The 2-inch touchscreen is responsive, requiring only light taps and swipes, and has a reasonably straightforward interface. Some settings are limited to one setting, as opposed to higher spec’d models that have more options available to them.
To transfervideos/images, you can place the microSD into your computer, or use GoPro’s QuikStories app while on the move. You can also use the app to adjust all of Hero’s settings, as well as hosting an almost-instant live feed allowing remote positioning & recording.
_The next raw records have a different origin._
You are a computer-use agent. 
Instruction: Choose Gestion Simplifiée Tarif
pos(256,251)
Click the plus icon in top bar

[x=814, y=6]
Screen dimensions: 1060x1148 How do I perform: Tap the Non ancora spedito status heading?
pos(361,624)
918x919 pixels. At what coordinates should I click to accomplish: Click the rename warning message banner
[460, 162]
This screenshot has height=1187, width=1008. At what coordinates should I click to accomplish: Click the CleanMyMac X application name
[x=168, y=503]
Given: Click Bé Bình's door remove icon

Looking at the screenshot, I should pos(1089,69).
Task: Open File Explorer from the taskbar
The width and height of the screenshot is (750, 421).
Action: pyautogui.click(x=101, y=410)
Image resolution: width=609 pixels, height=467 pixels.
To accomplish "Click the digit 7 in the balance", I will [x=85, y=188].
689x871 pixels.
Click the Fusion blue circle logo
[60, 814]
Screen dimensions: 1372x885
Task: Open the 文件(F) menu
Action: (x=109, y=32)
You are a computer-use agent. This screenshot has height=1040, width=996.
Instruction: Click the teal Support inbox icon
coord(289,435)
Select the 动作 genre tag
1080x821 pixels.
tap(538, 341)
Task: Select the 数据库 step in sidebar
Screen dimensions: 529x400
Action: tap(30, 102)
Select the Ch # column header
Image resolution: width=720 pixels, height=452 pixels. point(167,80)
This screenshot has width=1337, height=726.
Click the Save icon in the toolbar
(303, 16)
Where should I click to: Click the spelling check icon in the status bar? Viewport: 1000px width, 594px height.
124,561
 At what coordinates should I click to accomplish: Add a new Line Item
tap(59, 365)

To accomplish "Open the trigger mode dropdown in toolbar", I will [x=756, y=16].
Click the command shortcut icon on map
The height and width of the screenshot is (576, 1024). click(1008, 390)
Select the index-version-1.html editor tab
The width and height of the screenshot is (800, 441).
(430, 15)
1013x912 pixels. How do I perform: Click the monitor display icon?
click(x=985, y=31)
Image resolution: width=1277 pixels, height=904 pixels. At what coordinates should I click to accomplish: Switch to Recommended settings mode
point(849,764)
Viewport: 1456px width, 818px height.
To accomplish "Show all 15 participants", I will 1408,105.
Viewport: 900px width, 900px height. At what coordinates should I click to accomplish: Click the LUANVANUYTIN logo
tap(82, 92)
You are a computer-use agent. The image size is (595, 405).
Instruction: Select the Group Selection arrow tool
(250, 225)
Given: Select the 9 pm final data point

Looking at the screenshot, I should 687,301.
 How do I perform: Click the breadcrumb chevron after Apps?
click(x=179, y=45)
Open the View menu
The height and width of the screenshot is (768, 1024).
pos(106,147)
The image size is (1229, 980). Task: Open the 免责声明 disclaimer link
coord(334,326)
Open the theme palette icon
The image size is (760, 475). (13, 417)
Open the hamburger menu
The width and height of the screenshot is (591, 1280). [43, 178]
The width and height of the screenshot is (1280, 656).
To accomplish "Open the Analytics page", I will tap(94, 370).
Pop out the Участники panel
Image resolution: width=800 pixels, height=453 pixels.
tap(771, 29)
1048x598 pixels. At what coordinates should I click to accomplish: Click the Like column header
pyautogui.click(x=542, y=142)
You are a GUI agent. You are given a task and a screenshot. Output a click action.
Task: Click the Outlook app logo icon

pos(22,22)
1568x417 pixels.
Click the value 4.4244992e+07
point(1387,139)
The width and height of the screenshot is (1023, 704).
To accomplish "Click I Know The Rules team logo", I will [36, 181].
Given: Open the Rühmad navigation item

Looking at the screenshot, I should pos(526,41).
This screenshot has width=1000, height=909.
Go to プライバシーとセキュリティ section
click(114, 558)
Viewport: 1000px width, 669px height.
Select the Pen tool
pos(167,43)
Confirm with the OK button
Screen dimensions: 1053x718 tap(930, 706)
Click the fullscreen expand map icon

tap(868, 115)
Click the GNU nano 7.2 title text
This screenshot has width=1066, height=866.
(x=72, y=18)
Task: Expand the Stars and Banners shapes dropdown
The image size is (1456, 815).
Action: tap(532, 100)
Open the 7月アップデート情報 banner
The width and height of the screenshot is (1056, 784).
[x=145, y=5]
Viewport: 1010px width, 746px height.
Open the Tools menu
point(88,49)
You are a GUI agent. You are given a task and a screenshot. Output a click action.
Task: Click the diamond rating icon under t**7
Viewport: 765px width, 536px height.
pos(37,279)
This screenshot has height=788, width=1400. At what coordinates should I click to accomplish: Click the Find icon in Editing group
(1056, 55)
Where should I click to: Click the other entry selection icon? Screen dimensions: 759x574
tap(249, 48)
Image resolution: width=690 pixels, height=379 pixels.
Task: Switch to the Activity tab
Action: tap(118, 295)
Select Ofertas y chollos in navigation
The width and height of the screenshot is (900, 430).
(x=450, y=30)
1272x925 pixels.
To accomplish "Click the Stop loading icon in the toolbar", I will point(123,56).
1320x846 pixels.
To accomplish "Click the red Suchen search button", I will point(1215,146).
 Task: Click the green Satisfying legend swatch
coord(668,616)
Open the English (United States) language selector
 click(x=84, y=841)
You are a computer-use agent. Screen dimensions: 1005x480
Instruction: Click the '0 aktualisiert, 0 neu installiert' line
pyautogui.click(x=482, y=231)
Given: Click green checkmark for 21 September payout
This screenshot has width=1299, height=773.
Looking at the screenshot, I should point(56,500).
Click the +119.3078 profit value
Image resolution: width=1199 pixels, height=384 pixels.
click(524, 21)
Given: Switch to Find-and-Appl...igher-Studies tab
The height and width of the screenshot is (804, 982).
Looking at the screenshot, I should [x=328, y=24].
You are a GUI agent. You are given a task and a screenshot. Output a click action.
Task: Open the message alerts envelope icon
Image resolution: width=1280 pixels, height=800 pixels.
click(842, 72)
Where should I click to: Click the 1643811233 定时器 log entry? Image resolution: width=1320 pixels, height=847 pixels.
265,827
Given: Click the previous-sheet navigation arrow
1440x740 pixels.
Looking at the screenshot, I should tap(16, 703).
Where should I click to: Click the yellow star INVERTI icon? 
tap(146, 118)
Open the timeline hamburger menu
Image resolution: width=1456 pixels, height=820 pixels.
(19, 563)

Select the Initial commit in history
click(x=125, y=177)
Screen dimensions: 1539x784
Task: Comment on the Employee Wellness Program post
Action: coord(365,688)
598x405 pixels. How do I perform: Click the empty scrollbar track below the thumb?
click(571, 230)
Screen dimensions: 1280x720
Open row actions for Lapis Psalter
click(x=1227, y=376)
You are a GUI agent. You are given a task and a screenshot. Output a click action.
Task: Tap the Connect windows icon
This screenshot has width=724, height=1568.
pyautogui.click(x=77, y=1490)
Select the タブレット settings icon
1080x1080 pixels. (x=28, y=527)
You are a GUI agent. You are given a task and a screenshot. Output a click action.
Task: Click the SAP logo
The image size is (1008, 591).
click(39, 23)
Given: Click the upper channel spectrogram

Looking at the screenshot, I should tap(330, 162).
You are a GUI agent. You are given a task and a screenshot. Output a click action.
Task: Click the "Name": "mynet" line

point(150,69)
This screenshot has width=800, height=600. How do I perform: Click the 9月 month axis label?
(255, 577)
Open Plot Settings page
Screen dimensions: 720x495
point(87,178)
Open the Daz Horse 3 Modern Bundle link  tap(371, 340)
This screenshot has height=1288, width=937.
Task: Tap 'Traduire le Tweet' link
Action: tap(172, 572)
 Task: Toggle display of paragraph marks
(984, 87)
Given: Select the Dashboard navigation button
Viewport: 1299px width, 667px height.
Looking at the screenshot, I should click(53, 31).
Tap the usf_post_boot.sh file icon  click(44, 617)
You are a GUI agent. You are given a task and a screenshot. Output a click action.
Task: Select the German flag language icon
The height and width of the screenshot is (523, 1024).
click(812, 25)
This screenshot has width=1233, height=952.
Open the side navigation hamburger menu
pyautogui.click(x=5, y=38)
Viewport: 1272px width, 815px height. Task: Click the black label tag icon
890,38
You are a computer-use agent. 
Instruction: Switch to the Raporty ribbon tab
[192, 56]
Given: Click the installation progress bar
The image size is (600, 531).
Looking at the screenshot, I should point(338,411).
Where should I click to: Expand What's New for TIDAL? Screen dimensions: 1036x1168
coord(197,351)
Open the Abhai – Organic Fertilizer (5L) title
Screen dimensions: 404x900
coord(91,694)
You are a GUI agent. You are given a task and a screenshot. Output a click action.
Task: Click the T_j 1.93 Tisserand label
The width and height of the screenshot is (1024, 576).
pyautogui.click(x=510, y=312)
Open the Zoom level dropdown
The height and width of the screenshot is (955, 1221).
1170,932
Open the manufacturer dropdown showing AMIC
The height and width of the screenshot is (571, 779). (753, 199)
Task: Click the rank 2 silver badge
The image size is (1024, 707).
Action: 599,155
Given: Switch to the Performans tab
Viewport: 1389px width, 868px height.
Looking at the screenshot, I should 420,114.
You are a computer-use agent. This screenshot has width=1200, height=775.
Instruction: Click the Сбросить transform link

You can share shots without editing, or QuikStories can turn footage into a collage with added music for you.
At 1080p, you should see 2 hours of battery life at 60fps, or 2.5 hours at 30fps – good for an action camera.
- Full HD looks clean & smooth
- No ProTune
- Still images could be better
The lack of 4K seems like a disadvantage compared to rivals, but the Full HD 1080p is very good. Unless you regularly intend to replay footage on a larger monitor or TV, you’d be hard pressed to tell the difference between its 1080p footage and 4K on a phone or tablet.
The exposure seems dependable, colors look good, and image stabilization works well (within reason). There is no ProTune however, meaning no advanced control over exposure, white balance, sharpness & color.
The Hero takes 10MP JPEG stills, but probably won’t challenge your smartphone. The ultra-wide angled lens doesn’t lend itself to everything, but is perfect for selfies. The noise-reduction processing is too much, meaning detail is compromised.